INSTRUCTIONS FOR THE TASK
Report every line of the records below that includes the string "computer".

GIVEN DATA
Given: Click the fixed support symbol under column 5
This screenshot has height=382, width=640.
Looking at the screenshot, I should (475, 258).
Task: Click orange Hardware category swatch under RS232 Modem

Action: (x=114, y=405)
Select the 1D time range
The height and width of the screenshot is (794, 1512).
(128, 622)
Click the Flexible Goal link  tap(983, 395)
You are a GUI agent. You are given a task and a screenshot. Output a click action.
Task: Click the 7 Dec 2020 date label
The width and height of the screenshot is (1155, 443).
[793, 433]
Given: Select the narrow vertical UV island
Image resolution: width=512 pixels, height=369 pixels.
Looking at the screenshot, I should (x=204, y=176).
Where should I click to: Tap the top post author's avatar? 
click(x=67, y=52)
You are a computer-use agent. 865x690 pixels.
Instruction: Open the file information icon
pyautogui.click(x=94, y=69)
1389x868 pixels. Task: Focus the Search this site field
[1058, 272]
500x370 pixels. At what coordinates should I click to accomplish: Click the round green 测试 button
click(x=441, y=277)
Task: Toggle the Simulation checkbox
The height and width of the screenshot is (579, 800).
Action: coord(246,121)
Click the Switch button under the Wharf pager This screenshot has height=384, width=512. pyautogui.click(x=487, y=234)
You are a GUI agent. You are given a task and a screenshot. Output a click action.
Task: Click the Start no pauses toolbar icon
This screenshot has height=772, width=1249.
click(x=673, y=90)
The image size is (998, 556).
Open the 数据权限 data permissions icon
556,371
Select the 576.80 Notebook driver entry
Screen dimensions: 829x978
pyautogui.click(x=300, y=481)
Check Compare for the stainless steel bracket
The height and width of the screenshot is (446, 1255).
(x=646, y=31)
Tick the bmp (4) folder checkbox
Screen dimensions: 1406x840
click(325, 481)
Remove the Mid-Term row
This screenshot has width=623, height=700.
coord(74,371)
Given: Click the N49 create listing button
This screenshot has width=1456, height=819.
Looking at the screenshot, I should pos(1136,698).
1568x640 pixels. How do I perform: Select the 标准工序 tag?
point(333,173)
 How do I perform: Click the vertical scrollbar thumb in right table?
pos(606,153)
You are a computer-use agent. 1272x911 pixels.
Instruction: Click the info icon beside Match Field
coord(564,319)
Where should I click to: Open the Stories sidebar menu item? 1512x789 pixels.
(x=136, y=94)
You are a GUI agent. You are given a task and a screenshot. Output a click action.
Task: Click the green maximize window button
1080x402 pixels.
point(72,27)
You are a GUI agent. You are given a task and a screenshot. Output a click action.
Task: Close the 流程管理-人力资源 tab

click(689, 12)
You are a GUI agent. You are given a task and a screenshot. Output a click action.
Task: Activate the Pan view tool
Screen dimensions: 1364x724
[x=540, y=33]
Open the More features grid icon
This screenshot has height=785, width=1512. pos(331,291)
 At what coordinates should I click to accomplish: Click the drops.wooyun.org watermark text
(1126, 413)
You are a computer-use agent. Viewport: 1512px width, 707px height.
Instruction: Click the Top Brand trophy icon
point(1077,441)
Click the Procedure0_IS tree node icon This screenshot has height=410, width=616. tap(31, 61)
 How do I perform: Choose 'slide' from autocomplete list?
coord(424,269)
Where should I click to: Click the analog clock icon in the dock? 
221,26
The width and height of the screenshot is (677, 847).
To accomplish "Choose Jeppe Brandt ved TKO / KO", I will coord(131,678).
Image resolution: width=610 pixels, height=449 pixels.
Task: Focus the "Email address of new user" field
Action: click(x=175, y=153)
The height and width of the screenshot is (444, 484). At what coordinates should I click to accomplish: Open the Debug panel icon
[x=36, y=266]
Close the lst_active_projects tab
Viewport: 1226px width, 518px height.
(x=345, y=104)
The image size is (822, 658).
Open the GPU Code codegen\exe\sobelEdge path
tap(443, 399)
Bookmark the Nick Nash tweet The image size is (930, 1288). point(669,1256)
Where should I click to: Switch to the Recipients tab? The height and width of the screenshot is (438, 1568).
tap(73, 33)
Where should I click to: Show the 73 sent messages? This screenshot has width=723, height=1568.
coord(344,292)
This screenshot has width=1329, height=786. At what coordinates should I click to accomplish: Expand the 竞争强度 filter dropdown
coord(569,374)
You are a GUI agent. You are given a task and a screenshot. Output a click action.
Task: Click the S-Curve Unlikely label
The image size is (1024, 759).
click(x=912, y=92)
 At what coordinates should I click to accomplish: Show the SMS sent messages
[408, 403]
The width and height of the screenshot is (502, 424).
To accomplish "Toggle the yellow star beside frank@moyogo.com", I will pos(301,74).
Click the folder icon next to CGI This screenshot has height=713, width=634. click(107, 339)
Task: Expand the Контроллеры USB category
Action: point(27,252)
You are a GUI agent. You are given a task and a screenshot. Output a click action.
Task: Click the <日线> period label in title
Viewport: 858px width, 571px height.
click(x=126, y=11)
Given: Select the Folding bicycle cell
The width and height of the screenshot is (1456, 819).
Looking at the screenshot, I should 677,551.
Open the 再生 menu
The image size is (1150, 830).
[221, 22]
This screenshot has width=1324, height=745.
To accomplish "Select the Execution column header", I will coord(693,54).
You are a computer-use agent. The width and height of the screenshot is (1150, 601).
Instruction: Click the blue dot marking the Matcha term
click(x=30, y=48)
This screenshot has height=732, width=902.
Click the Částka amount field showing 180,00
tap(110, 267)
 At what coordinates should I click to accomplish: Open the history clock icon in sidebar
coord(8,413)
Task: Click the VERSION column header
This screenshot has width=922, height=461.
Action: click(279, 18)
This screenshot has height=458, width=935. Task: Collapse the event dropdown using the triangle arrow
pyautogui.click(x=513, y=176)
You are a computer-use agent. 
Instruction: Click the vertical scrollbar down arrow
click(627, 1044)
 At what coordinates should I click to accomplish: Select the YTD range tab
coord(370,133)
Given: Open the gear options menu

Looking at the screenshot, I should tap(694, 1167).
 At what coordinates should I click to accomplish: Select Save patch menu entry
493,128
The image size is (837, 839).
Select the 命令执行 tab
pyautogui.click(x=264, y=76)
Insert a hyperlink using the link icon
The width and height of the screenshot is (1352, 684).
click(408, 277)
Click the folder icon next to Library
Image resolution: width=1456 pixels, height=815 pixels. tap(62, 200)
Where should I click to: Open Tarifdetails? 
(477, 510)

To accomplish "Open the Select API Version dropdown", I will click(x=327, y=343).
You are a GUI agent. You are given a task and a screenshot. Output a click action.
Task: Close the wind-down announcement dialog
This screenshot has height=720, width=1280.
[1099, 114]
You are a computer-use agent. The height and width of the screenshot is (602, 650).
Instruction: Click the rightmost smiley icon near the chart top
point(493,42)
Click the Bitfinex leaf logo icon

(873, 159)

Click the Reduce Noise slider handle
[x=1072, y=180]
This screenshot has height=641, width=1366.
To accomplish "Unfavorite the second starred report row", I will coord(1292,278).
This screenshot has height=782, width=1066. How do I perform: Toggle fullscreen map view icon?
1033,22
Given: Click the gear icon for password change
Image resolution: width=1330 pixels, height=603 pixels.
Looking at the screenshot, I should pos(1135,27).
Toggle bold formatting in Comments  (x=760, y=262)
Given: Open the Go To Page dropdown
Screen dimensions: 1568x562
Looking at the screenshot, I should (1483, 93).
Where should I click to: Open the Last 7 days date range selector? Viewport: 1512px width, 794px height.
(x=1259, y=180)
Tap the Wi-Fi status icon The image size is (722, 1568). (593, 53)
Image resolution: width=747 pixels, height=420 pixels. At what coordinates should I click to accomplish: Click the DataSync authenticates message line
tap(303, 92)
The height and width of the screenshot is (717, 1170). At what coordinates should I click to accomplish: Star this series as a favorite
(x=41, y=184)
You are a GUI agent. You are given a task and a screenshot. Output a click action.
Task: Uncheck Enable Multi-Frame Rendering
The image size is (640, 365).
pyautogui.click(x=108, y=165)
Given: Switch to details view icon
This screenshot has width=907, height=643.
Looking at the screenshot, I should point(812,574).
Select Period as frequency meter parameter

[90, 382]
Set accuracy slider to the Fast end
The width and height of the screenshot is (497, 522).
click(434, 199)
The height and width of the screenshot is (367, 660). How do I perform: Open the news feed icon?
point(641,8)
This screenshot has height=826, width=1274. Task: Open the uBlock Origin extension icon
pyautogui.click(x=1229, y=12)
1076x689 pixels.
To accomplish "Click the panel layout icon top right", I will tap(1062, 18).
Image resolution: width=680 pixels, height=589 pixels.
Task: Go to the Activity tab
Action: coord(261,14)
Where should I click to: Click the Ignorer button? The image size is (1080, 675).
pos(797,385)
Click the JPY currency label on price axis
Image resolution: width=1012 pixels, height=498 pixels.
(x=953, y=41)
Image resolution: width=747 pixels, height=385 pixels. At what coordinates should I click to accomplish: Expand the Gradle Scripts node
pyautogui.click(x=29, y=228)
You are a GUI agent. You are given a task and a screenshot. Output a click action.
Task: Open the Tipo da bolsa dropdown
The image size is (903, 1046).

ANSWER SPACE
You are a computer-use agent. 865x690 pixels.
You are a computer-use agent. 1272x911 pixels.
You are a computer-use agent. Viewport: 1512px width, 707px height.
You are a computer-use agent. The width and height of the screenshot is (1150, 601).
You are a computer-use agent. 
You are a computer-use agent. The height and width of the screenshot is (602, 650).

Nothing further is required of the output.